Adelia mengangguk kecil, lehernya terasa begitu sakit hingga tidak bisa dia angkat.
Bibi Eni merasa gadis ini patuh juga, jadi dia berkata, "Malam ini kamu cukup menemani Den Justin. Kalau ada apa-apa, panggil aku saja."
Setelah itu, Bibi Eni menutup pintu kamar dan berjalan pergi.
Ruangan yang sangat luas itu terasa begitu sunyi. Hanya ada bunyi mesin, serta suara napas lelaki asing yang nyaris tidak terdengar.
Adelia menempatkan kotak obat di samping kakinya dengan hati-hati, aroma obat yang samar-samar tercium membuatnya merasa sedikit lebih tenang.
Kotak obat dan kemampuan akupunkturnya yang hebat adalah modal rasa percaya diri Adelia.
Tubuhnya terasa kaku dan sakit. Adelia refleks memijat lehernya menggunakan tangan yang diikat tali merah.
Namun, tiba-tiba tubuhnya ditarik dengan kuat.
Adelia pun jatuh ke atas kasur. Manik-manik di mahkotanya langsung mengeluarkan suara bergemerincing yang kencang, kerudung merahnya juga terlepas.
Tubuhnya menimpa tubuh lain yang terasa hangat, bibirnya menyentuh pipi si pria.
Tubuh pria yang Adelia tindih itu terasa dingin, wajahnya tampak pucat dan matanya terpejam rapat. Bulu matanya panjang dan lentik. Adelia sontak terpesona dengan ketampanan pria ini.
Sayangnya, wajahnya yang terkesan dingin itu ternoda karena ada bekas bibir Adelia yang dipoles lipstik merah di sana.
Wajah Adelia sontak menjadi merah padam. Dia hendak bangun untuk mencoba menghilangkan bekas bibirnya di wajah yang tampan itu, tetapi rambutnya tersangkut di kancing baju tidur pria itu!
"Aduh!"
Adelia memekik dengan kesakitan, kulit kepalanya terasa begitu pedih. Matanya juga mulai berkaca-kaca.
Makin dia meronta, makin rambutnya tersangkut.
Bibir merahnya juga berulang kali mengecup bibir pria itu.
Jika keluarga Vijendra melihat ini, mereka pasti akan menganggapnya terlalu berani dan tidak tahu malu!
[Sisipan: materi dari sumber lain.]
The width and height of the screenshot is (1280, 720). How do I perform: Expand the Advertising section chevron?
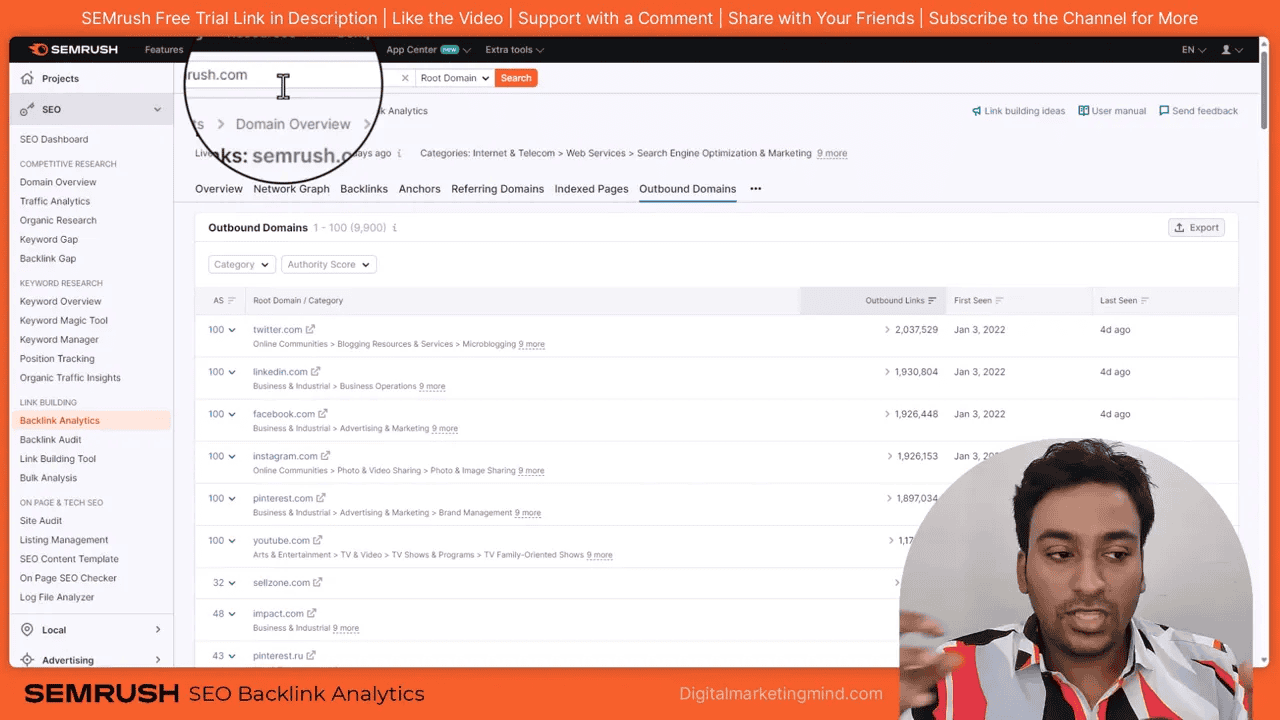[157, 660]
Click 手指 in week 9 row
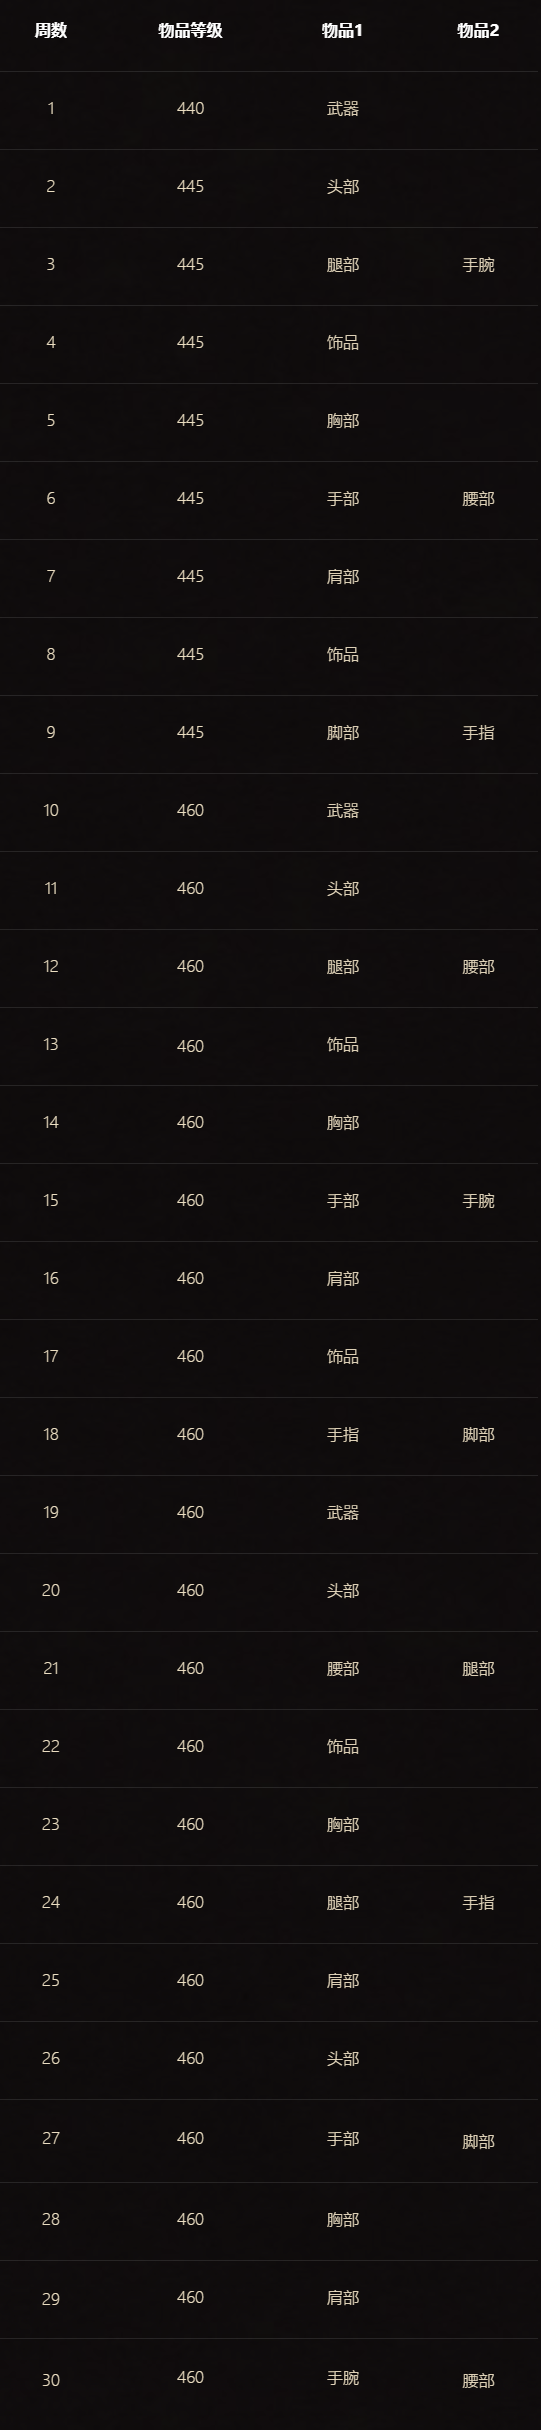This screenshot has height=2430, width=541. (x=478, y=732)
Orang yang lagi koma saja sampai dicium-cium begitu!
"Maaf ya, aku terpaksa," ujar Adelia sambil menatap pria yang kedua matanya tertutup rapat itu.
Setelah itu, Adelia menarik kerah baju tidur si pria.
Breeek!
Piyama yang terbuat dari katun itu pun robek, kancingnya juga lepas.
Huft, akhirnya rambutnya terbebas.
Adelia menundukkan kepalanya.
Sementara pria yang terbaring di tempat tidur itu perlahan membuka matanya.
Matanya yang dingin dan tajam menusuk itu menatap Adelia.
Piyamanya yang robek memperlihatkan tenggorokannya yang seksi dan dadanya yang bidang.
Pria itu terlihat seperti habis dilecehkan.
Adelia sontak termangu.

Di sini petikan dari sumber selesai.